==== Source information ====

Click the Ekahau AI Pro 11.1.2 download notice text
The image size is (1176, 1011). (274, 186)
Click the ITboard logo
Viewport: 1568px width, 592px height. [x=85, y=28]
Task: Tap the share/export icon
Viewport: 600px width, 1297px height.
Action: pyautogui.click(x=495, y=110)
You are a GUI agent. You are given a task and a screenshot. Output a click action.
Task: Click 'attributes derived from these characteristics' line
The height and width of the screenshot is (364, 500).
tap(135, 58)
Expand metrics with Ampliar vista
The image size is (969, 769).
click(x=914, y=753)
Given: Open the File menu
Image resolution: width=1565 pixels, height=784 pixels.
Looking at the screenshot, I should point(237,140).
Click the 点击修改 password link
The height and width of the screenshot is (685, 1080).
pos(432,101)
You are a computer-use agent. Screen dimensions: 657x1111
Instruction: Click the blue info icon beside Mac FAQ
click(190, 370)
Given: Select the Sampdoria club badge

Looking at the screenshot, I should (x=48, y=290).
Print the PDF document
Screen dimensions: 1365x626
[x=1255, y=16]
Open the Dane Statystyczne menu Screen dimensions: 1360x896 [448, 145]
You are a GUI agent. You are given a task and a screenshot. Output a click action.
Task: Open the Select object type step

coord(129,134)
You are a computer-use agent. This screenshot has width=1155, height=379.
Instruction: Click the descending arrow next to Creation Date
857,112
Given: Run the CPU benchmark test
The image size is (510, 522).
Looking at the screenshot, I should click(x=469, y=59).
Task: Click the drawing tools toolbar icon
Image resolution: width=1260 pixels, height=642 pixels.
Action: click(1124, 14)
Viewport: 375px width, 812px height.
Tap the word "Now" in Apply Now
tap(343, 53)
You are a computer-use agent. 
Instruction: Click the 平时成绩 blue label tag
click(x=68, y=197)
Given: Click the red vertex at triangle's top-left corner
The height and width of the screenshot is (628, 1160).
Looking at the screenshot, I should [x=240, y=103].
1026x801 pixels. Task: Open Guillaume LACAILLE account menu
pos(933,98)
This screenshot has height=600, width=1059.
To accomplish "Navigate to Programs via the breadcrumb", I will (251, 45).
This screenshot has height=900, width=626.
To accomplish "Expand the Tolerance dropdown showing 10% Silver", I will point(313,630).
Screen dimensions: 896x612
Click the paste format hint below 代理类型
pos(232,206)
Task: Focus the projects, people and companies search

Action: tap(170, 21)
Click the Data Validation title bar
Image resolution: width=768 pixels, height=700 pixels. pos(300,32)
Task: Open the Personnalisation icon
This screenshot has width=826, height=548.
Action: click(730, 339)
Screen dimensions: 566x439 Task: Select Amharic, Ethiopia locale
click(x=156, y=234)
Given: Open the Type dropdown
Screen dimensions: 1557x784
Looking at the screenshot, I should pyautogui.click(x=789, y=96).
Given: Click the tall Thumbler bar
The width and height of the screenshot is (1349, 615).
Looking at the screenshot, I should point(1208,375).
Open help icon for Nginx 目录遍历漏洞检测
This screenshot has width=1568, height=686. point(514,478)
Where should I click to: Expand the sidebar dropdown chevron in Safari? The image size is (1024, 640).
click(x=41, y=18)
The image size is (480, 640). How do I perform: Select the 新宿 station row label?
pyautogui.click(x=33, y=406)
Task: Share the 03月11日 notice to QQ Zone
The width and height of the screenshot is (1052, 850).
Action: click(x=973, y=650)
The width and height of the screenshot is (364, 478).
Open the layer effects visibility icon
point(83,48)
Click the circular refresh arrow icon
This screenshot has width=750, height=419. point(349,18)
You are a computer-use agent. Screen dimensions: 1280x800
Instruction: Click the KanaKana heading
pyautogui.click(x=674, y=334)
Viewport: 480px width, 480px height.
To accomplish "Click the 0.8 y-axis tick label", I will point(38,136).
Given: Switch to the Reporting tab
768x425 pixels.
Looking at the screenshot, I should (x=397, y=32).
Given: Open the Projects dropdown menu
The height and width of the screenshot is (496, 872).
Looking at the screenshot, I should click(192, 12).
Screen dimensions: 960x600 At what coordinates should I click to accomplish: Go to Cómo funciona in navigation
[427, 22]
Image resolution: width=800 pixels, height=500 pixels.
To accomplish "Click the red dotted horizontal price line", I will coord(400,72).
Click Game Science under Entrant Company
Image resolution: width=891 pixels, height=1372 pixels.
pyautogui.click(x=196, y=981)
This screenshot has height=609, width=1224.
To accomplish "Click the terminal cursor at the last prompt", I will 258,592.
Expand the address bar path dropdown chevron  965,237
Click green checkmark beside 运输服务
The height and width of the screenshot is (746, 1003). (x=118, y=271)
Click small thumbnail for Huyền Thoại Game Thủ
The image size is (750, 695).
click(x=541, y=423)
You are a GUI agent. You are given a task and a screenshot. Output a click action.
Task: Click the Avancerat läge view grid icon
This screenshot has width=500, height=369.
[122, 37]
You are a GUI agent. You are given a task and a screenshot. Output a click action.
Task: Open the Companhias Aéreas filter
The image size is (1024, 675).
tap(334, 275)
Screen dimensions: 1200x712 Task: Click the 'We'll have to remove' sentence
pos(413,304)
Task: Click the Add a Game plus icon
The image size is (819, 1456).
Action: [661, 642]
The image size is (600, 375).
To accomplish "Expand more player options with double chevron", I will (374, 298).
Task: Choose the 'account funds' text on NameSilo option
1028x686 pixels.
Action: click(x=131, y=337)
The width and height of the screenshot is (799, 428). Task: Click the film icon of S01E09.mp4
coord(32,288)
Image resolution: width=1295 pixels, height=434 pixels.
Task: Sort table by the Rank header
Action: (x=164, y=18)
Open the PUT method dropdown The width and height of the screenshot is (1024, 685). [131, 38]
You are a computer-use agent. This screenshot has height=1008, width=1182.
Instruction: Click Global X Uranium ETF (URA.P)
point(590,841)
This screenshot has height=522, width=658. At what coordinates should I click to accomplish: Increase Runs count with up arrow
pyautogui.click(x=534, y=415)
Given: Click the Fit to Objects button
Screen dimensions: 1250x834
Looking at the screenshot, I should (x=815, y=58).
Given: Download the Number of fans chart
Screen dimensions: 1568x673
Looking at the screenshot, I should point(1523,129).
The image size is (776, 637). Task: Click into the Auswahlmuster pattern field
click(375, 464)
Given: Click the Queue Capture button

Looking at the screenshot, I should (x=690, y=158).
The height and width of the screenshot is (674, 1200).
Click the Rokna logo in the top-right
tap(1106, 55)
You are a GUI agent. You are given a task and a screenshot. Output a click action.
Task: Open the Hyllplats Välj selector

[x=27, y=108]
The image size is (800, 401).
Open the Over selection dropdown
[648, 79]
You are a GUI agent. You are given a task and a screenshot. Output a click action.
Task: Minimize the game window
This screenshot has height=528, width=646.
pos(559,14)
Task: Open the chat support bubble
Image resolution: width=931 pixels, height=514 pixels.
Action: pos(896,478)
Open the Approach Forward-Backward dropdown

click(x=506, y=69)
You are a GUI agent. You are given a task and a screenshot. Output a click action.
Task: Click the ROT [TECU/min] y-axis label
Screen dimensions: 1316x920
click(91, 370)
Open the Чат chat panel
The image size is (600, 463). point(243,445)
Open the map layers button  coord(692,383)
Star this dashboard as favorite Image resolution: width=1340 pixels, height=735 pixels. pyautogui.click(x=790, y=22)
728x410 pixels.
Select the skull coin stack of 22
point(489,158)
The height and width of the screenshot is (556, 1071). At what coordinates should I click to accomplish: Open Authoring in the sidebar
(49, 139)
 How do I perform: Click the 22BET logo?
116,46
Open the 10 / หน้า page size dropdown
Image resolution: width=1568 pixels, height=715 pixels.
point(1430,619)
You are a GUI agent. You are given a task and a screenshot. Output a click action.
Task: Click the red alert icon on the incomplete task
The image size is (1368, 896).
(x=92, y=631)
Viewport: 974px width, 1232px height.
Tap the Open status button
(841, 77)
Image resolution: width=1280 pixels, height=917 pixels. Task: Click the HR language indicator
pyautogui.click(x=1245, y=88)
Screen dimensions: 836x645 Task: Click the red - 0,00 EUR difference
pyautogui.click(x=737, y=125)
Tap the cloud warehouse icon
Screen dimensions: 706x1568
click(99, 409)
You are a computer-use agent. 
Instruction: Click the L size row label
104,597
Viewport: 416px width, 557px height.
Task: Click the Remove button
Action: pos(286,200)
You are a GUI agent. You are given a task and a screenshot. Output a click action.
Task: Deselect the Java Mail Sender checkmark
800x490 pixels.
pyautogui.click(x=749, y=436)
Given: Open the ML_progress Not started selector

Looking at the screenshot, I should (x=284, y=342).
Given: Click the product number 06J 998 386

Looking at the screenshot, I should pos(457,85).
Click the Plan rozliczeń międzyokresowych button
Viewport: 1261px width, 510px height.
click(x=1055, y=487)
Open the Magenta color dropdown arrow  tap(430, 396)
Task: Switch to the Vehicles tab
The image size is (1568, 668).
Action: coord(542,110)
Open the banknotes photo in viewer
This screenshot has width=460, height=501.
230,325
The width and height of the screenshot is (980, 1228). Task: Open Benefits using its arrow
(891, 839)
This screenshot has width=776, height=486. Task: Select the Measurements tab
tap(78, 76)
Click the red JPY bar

====

Work task: Every line holding the word "axis" should be copied out of the records above.

Output:
To accomplish "Click the 0.8 y-axis tick label", I will point(38,136).
Task: Click the ROT [TECU/min] y-axis label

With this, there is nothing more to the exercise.